Reproduisez en entier et mot pour mot le texte ci-dessous sur le film Méandre.
***** Texte d'exercice
Méandre serait-il une métaphore
de la vie ? Car l'on ne peut nier que le film va très
au-delà de ses "influences", totalement digérées
et exclusivement appropriées (on pense bien sûr
à Cube,
peut-être moins au fabuleux Eden
log).
Et il y a déjà beaucoup de choses dans cette toute
première scène, notamment l'expression d'un réalisateur
aussi inspiré que doué, au sens inné des
images, sachant instantanément plonger le spectateur
dans son oeuvre et le séduire d'emblée, au moyen
de quelques plans habiles. Et l'on y retrouve également
la thématique centrale de l'oeuvre...
Peut-être me suis-je trop approprié Méandre
? Mais j'y ai personnellement vu l'expression fantaisiste du
destin, de l'expérience de vie, avec des éléments
"physique" qui nous rappellent cette essence vitale
: l'eau, le feu, le sang, la chair et l'ombre perpétuelle
-ainsi que les représentations- de la mort. Toute l'oeuvre
est à l'image de notre existence humaine, à l'image
de l'existence de cette héroïne à qui la
vie n'a pas fait de cadeau, prête à en découdre
avec une dernière heure anticipée ; elle sera
ainsi constamment dirigée (les "portes" s'ouvrent
devant elle, ses choix sont restreints, elle se doit de trouver
le bon chemin,...etc), strictement minutée et son aventure
emplie de ses épreuves qui nous font grandir.
**********
***** Extrait des données
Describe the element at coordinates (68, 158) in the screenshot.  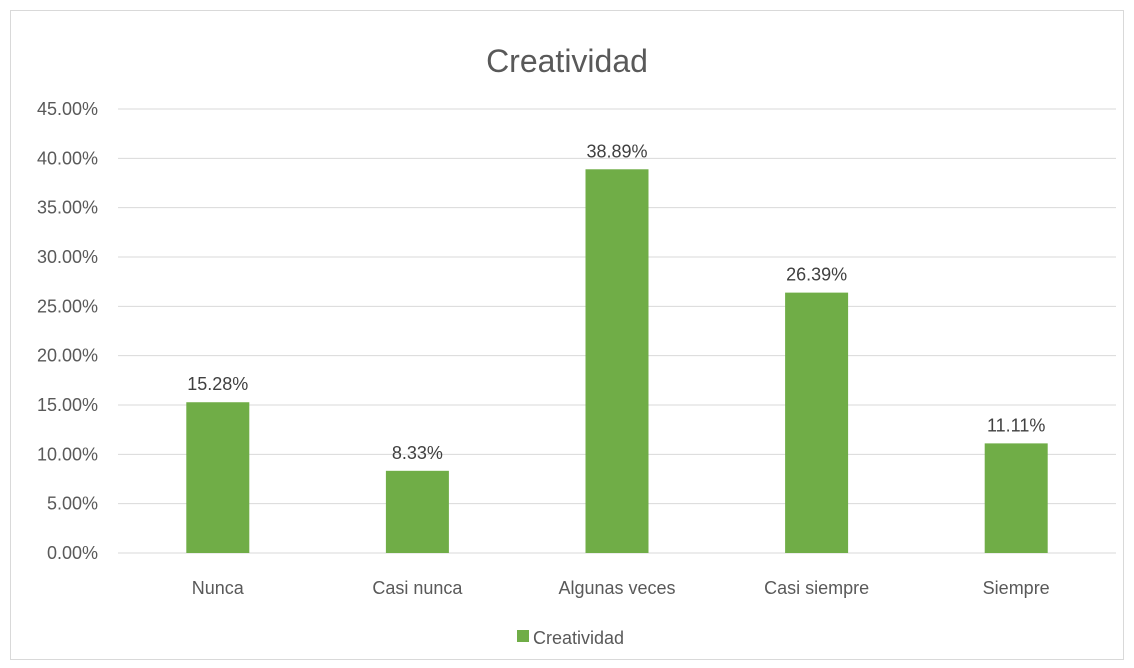
I see `y-tick-label: 40.00%` at that location.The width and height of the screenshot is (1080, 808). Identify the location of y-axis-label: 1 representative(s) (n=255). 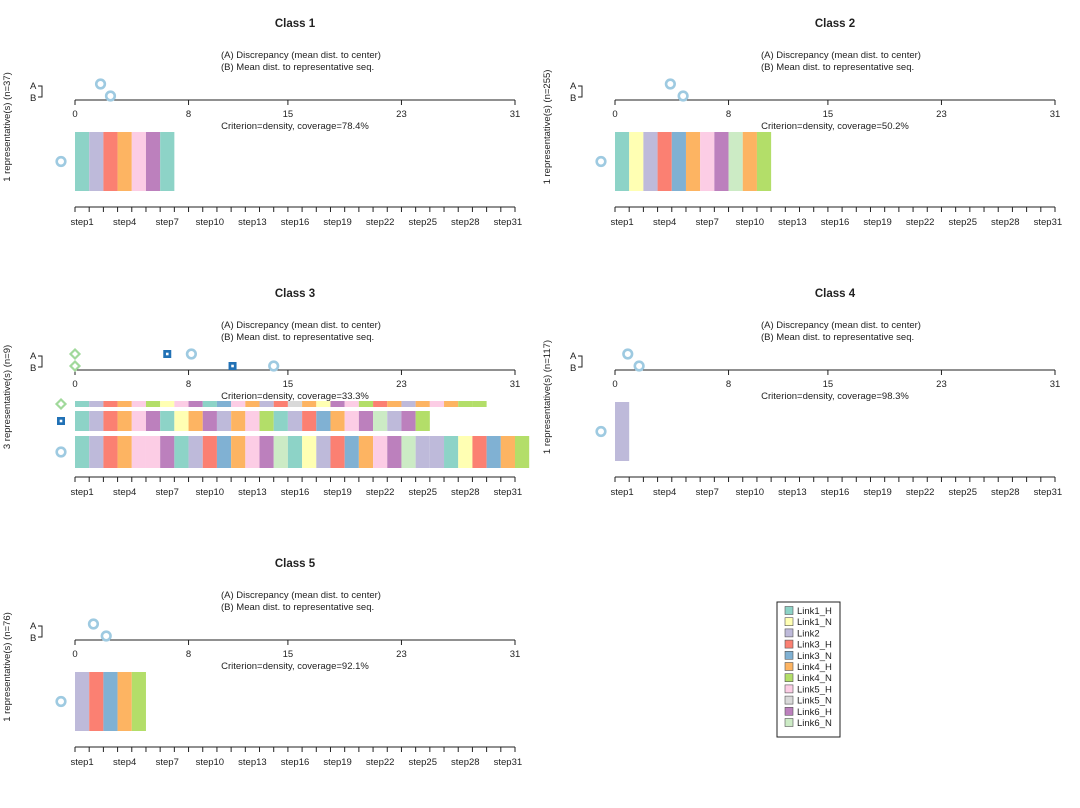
**********
• [Votre réponse]:
Méandre serait-il une métaphore
de la vie ? Car l'on ne peut nier que le film va très
au-delà de ses "influences", totalement digérées
et exclusivement appropriées (on pense bien sûr
à Cube,
peut-être moins au fabuleux Eden
log).
Et il y a déjà beaucoup de choses dans cette toute
première scène, notamment l'expression d'un réalisateur
aussi inspiré que doué, au sens inné des
images, sachant instantanément plonger le spectateur
dans son oeuvre et le séduire d'emblée, au moyen
de quelques plans habiles. Et l'on y retrouve également
la thématique centrale de l'oeuvre...
Peut-être me suis-je trop approprié Méandre
? Mais j'y ai personnellement vu l'expression fantaisiste du
destin, de l'expérience de vie, avec des éléments
"physique" qui nous rappellent cette essence vitale
: l'eau, le feu, le sang, la chair et l'ombre perpétuelle
-ainsi que les représentations- de la mort. Toute l'oeuvre
est à l'image de notre existence humaine, à l'image
de l'existence de cette héroïne à qui la
vie n'a pas fait de cadeau, prête à en découdre
avec une dernière heure anticipée ; elle sera
ainsi constamment dirigée (les "portes" s'ouvrent
devant elle, ses choix sont restreints, elle se doit de trouver
le bon chemin,...etc), strictement minutée et son aventure
emplie de ses épreuves qui nous font grandir.